Политика ответственного раскрытия информации

  • Предоставьте подробную информацию об уязвимости, включая информацию, необходимую для воспроизведения и проверки уязвимости.
  • Делайте все возможное, чтобы избежать нарушений конфиденциальности, удаления данных, прерывания или снижения качества наших услуг.
    Не изменяйте и не получайте доступ к данным, которые вам не принадлежат.
  • Сообщите об уязвимости в кратчайшие сроки.
  • Не используйте обнаруженные уязвимости для неосновательного обогащения. Если вы используете уязвимость таким образом, что это может навредить EXMO.com, пользователям нашей платформы или третьим лицам, и не сообщаете нам о найденной уязвимости, вы не получите вознаграждение.
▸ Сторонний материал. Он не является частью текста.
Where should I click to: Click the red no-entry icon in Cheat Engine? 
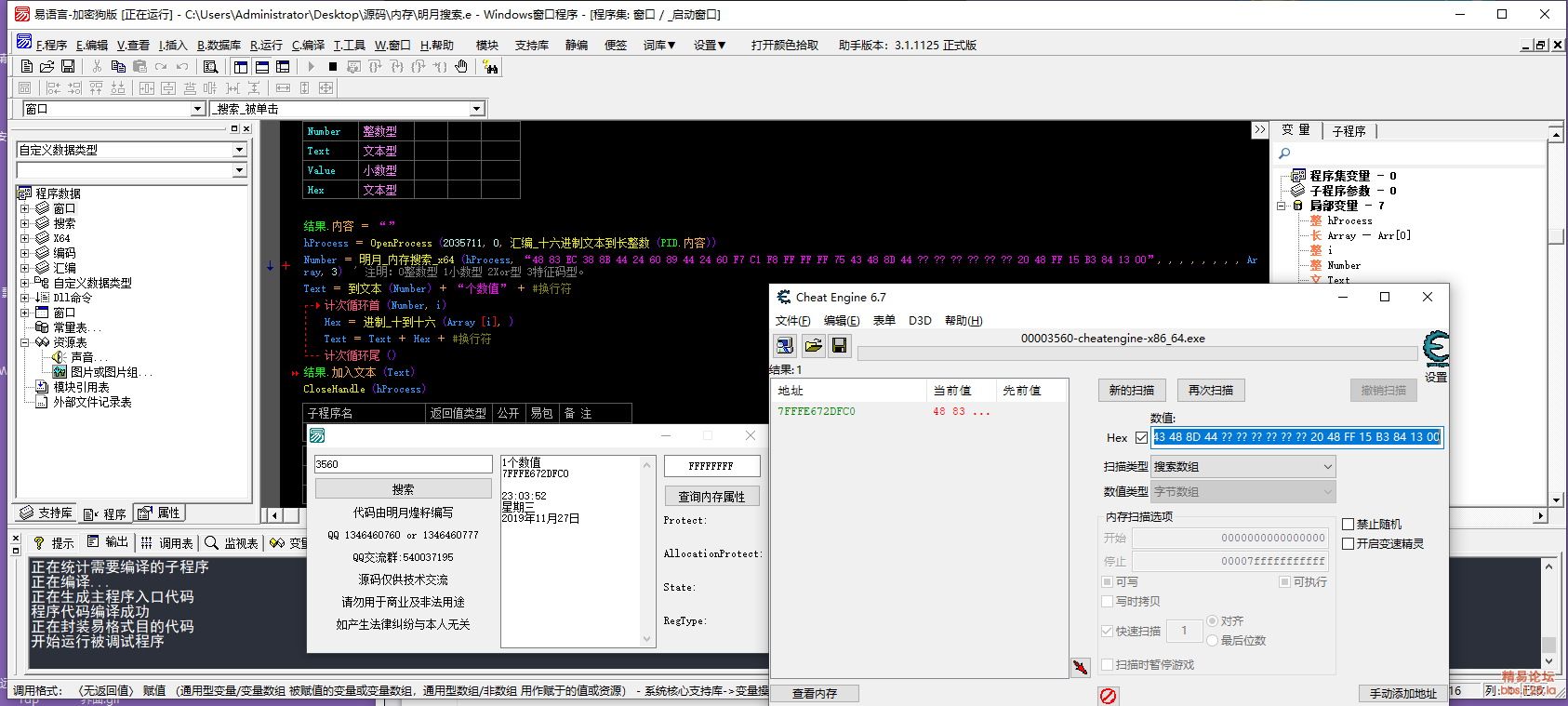pos(1108,695)
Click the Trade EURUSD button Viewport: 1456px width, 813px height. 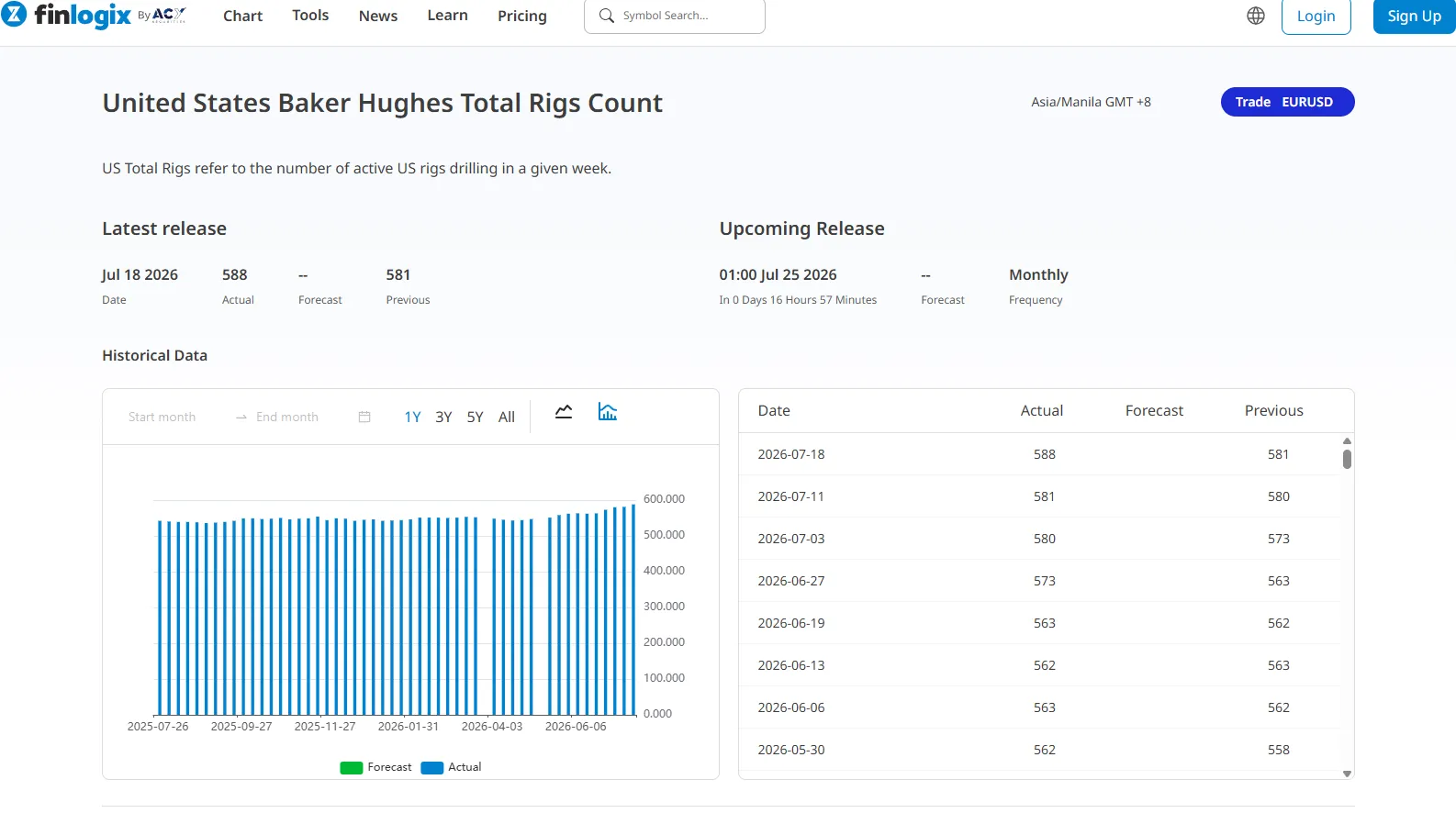1287,102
Мы также оставляем за собой право подать против вас судебный иск.
  • Не нарушайте закон и действуйте в рамках установленных выше правил.
  • Если вы обнаружите личную информацию или другие чувствительные данные учетных записей или взлом данных другими лицами, пожалуйста, немедленно прекратите использовать эти данные и сообщите об этом в EXMO.com по адресу электронной почты [email protected]. Не храните и не передавайте данные других пользователей, а также уничтожайте все копии данных, которые не принадлежат вам и которые вы случайно или преднамеренно получили в ходе своего исследования.
  • После отправки отчета никому и нигде не рассказывайте о найденной уязвимости. Публичное раскрытие уязвимости лишает вас права на вознаграждение. Кроме того, не храните скриншоты и/или исполняемые коды и скрипты, связанные с уязвимостью, чтобы информация не попала к третьим лицам.

Юридическое примечание

Программа Bug Bounty не распространяется на лица, включенные в санкционные списки, или лица в странах, входящих в санкционные списки (более подробную информацию смотрите в нашем Пользовательском соглашении). Вы также несете единоличную ответственность за уплату любых налогов в отношении вознаграждения и обязаны соблюдать все применимые законы.

Мы оставляем за собой право изменять условия программы Bug Bounty или прекращать ее в любое время.

Обратите внимание, что мы регистрируем ваши личные данные при обработке отчетов об ошибках. Если вы хотите сообщить о проблеме анонимно, укажите это в сообщении.

Учитывая конфиденциальный характер возможных ошибок, мы разрешаем раскрывать их только после того, как они были исправлены, все детали раскрытия были утверждены, и в них не была включена конфиденциальная информация.